The Most Reverend Mark Coleridge, Archbishop of Brisbane also acknowledged the value of the research.

“In many ways and in many fields, Queensland has punched above its weight in a country where many see the state as no more than a holiday destination,” he said.

“But these works by writers associated with Australian Catholic University in Brisbane show the range and quality of the research and writing being done in the ‘Sunshine State’.

“Each book in its own way shows that there’s light as well as heat in Brisbane. Each contributes substantially to the engagement of faith and reason in Australia and beyond at a time when that is more necessary than ever.”

The five new books are:

The Vision of Vatican II: Its Fundamental Principals

Rev Associate Professor Ormond Rush

Winner of Best Theological/Philosophical Studies book, Catholic Media Awards 2020

Unique in the literature about Vatican II, this book synthesises and analyses the 16 documents of Vatican II into 24 principles, which can function as criteria for assessing the reception of the conciliar vision over the past five decades and into the future.

Beyond Autonomy: Limits and Alternatives to Informed Consent in Research Ethics and Law

Dr David Kirchhoffer (editor)

Informed consent is a fundamental value of research ethics in many cases autonomy is lacking (infants), diminished (addicts), or compromised (low socio-economic status).

This book explores the alternative and complementary concepts to overcome the limits of respect for autonomy, including beneficence, dignity, virtue, solidarity, non-exploitation, vulnerability, and self-ownership.

Violence in the Name of God: The Militant Jihadist Response to Modernity

Dr Joel Hodge

Violence is not merely a result of militant jihadism, it is at the centre of the ideology. In this analysis of militant jihadist groups, utilising the work of René Girard, Joel Hodge argues that the extreme violence of militant jihadists needs to be understood as a response to the secularisation of modernity and a revival of the ancient concept of sacred violence.

Receptive Ecumenism and the Renewal of the Ecumenical Movement: The Path of Ecclesial Conversion

Dr Antonia Pizzey

Receptive Ecumenism is a ground-breaking new ecumenical approach, widely regarded as having the potential to revitalise the Ecumenical Movement.
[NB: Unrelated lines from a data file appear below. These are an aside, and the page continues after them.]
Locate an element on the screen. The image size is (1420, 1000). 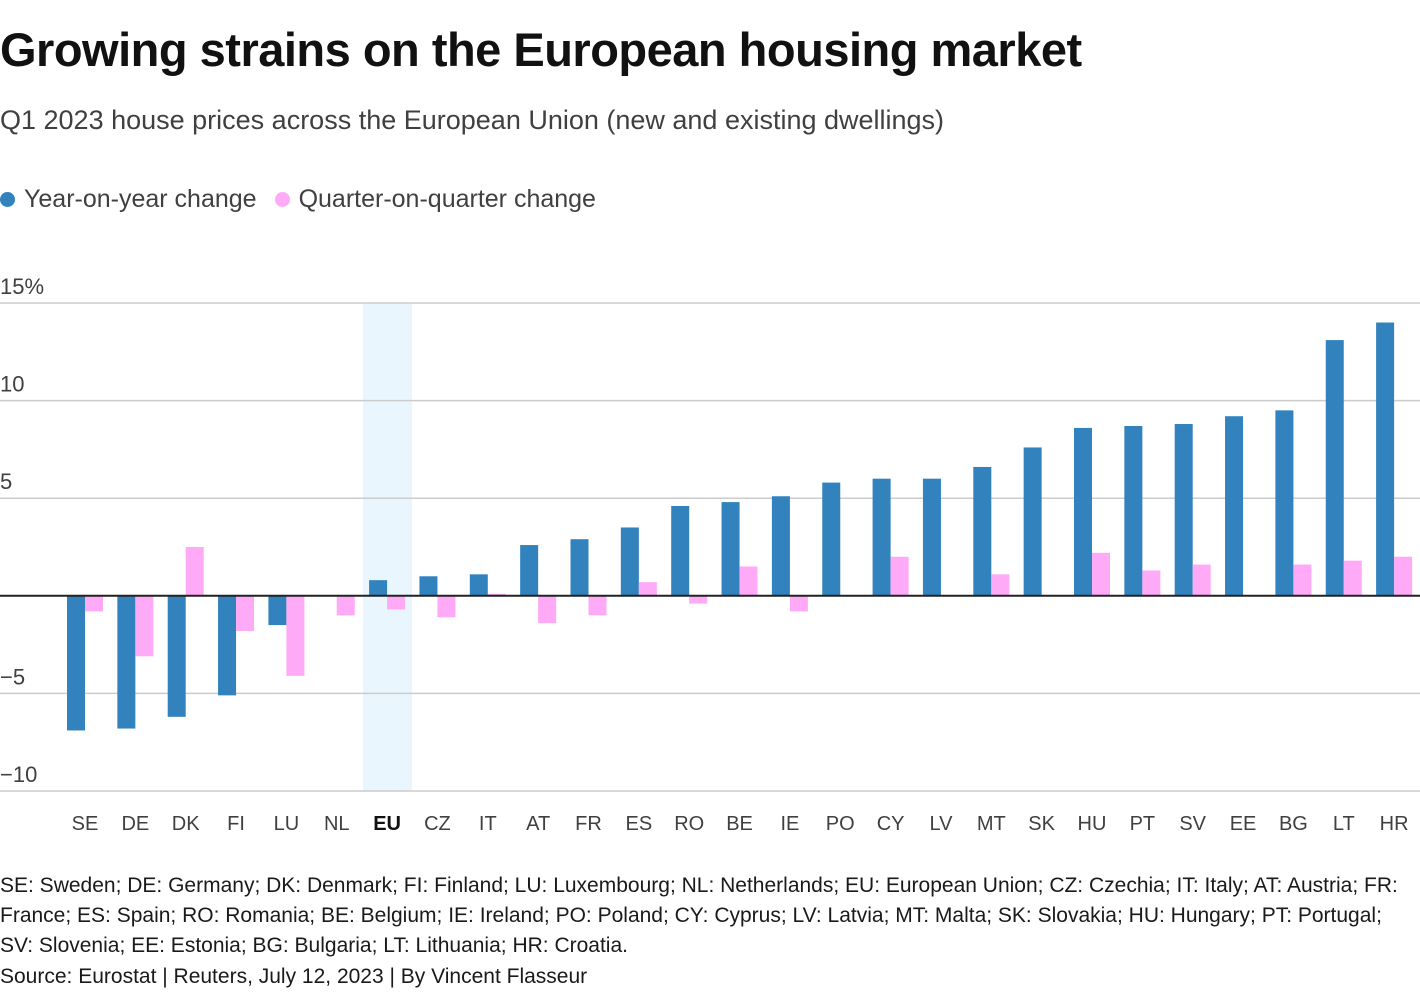
x-tick-label: HR is located at coordinates (1394, 824).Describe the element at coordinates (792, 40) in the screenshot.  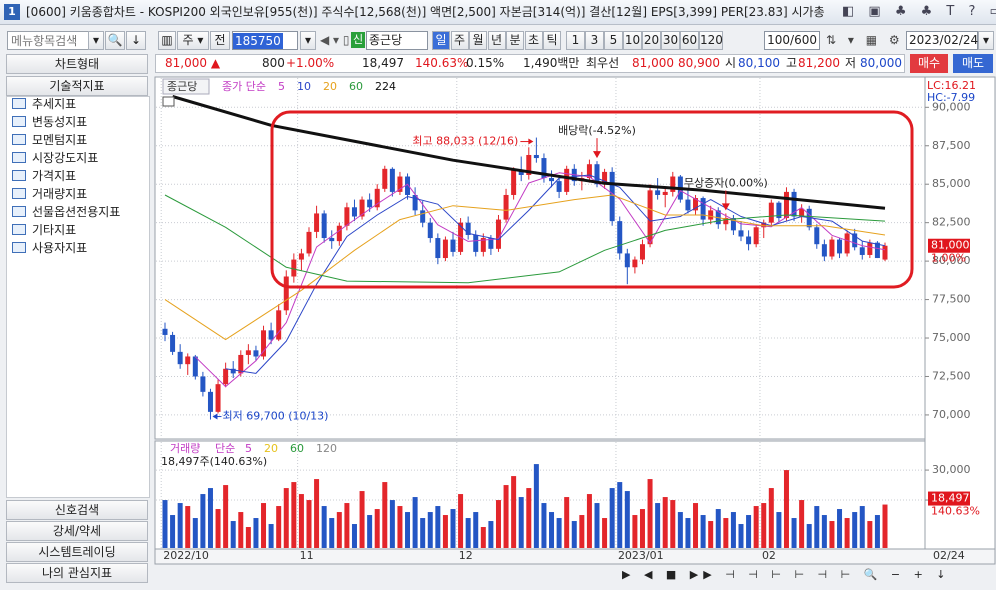
I see `count-input: 100/600` at that location.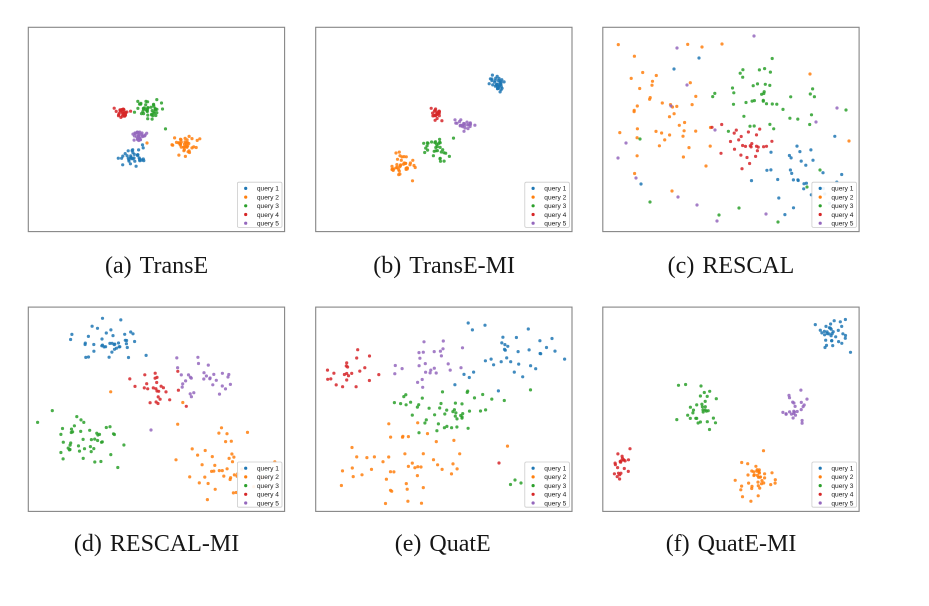 This screenshot has width=929, height=606. Describe the element at coordinates (732, 544) in the screenshot. I see `svg-text:(f)QuatE-MI: (f) QuatE-MI` at that location.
This book explores the scope and complexity of Receptive Ecumenism, providing much-needed clarity on its aim, key developmental influences, and distinctiveness, as well as its virtuous character and relationship with Spiritual Ecumenism.

Engagement Matters: Curriculum challenges for universities

Professor James Nyland and Professor David Davies

This book argues the university experience has become a commodity and can be bought by those with the most funds. It also calls for a universal critical literacy which can draw on the thinking traditions and humanistic values associated with higher learning. The work provides a challenging and provocative exploration of the various dimensions of a crisis of learning in higher education and one that points to a wider contested curriculum which has yet to engage with some of the major issues of our time, including climate change, exploitation and inequality.